> _Prompt_
Each entry is to be given again precisely, and no picture may be carried over.

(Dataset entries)

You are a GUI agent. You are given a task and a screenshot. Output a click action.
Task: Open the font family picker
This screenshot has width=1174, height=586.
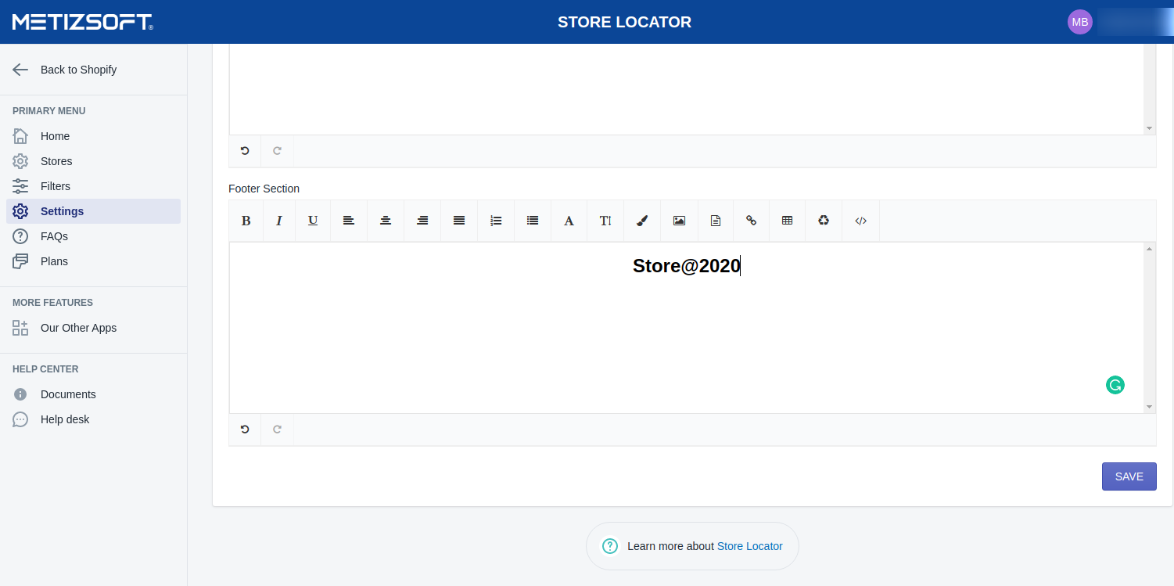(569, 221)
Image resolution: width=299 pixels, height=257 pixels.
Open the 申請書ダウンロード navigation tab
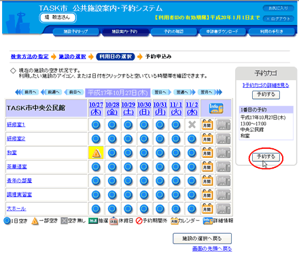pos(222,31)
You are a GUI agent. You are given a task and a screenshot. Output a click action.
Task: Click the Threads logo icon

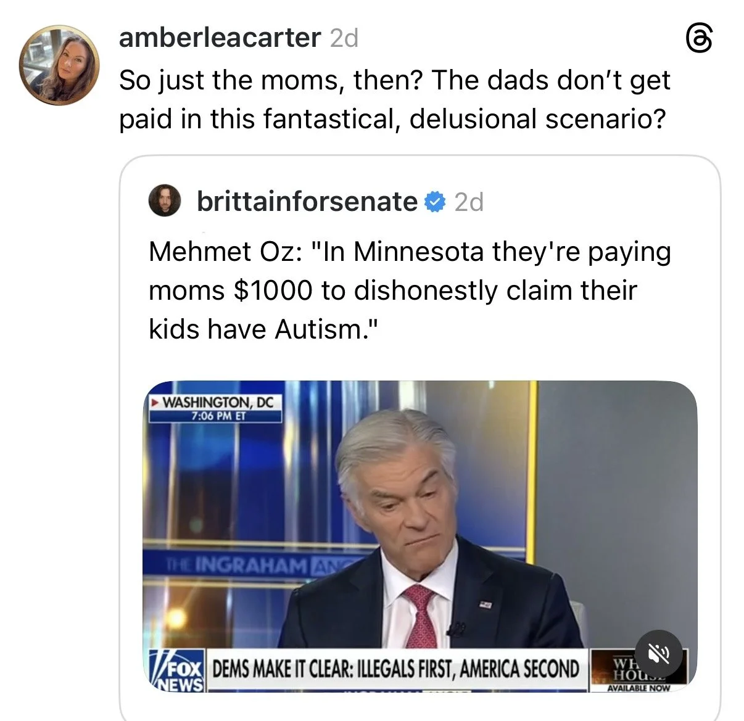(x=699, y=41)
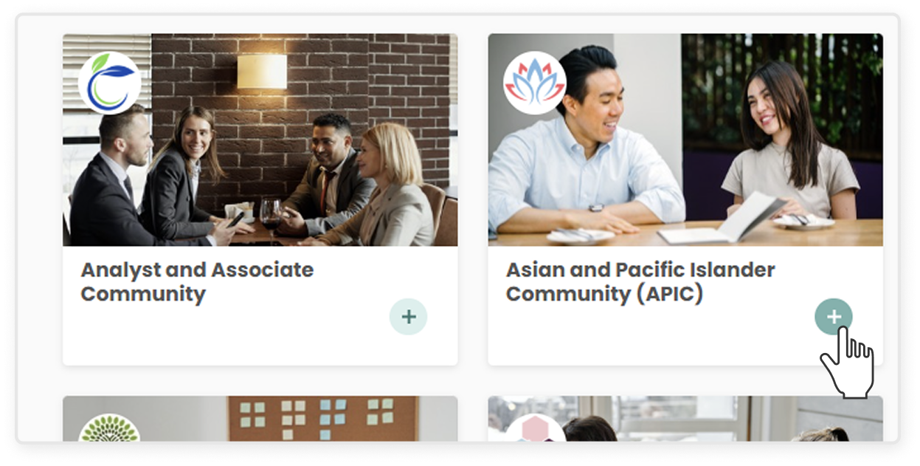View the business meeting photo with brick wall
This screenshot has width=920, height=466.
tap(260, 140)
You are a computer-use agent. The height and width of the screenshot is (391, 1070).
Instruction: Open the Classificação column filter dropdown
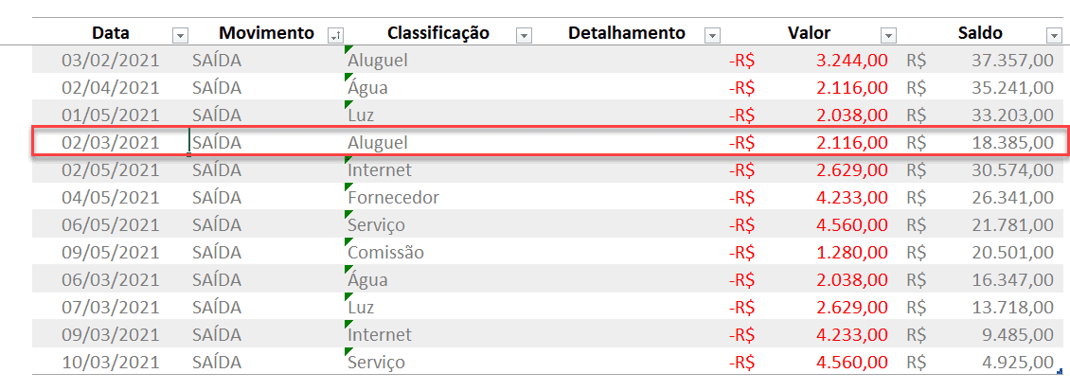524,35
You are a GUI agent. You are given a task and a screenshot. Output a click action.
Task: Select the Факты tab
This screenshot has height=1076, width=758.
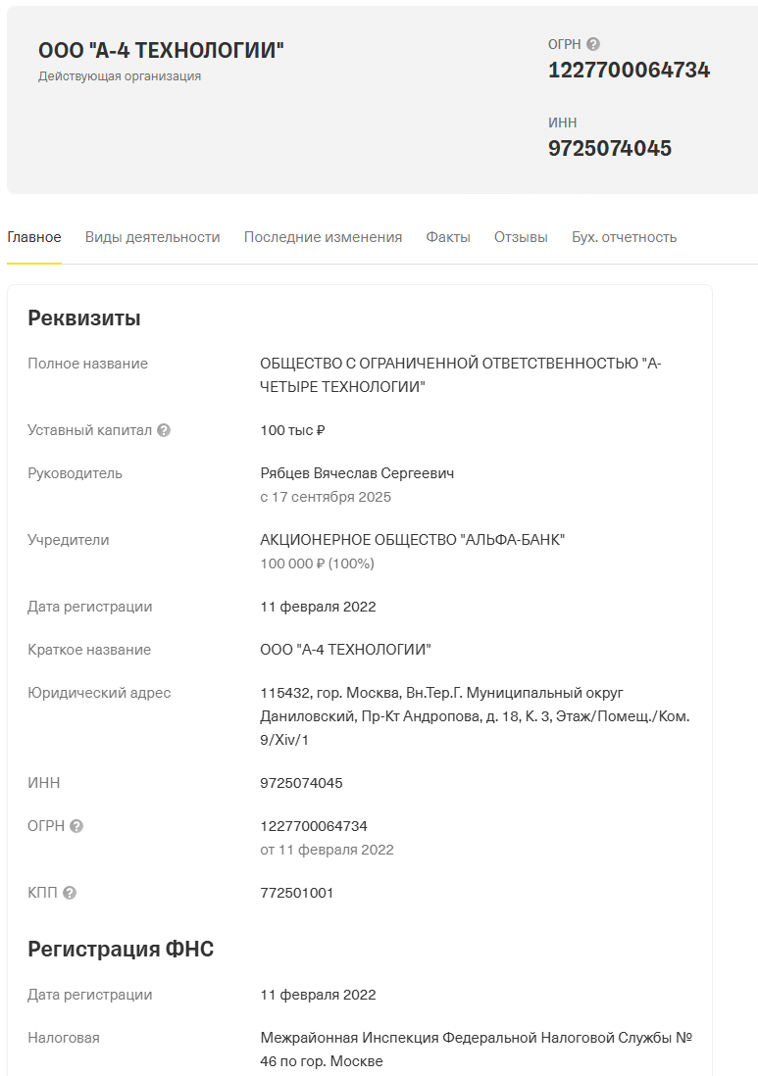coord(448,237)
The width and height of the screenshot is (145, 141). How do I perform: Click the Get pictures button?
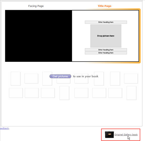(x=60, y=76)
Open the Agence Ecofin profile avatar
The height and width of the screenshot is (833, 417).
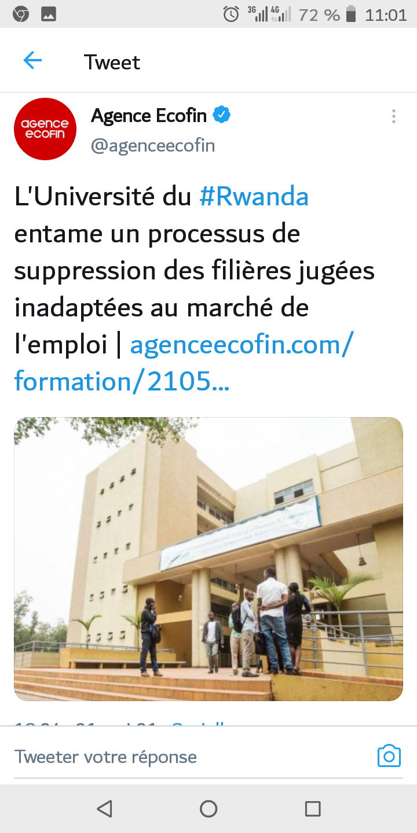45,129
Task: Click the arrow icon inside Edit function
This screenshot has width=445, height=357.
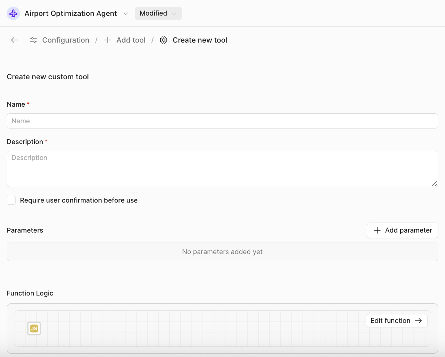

> _Result for this exercise_
You are a GUI agent. You are given a task and a screenshot. Output a click action.
Task: Open the font family picker
This screenshot has width=1174, height=586.
(569, 221)
Image resolution: width=299 pixels, height=257 pixels.
Open the 申請書ダウンロード navigation tab
pos(222,31)
You are a GUI agent. You are given a task and a screenshot. Output a click action.
Task: Click the Threads logo icon

(x=699, y=41)
View the business meeting photo with brick wall
This screenshot has width=920, height=466.
tap(260, 140)
You are a computer-use agent. The height and width of the screenshot is (391, 1070).
Instruction: Open the Classificação column filter dropdown
524,35
You are a GUI agent. You are given a task and a screenshot. Output a click action.
Task: Select the Факты tab
This screenshot has height=1076, width=758.
coord(448,237)
The width and height of the screenshot is (145, 141). How do I perform: Click the Get pictures button?
(x=60, y=76)
Open the Agence Ecofin profile avatar
The height and width of the screenshot is (833, 417).
45,129
Task: Click the arrow icon inside Edit function
This screenshot has width=445, height=357.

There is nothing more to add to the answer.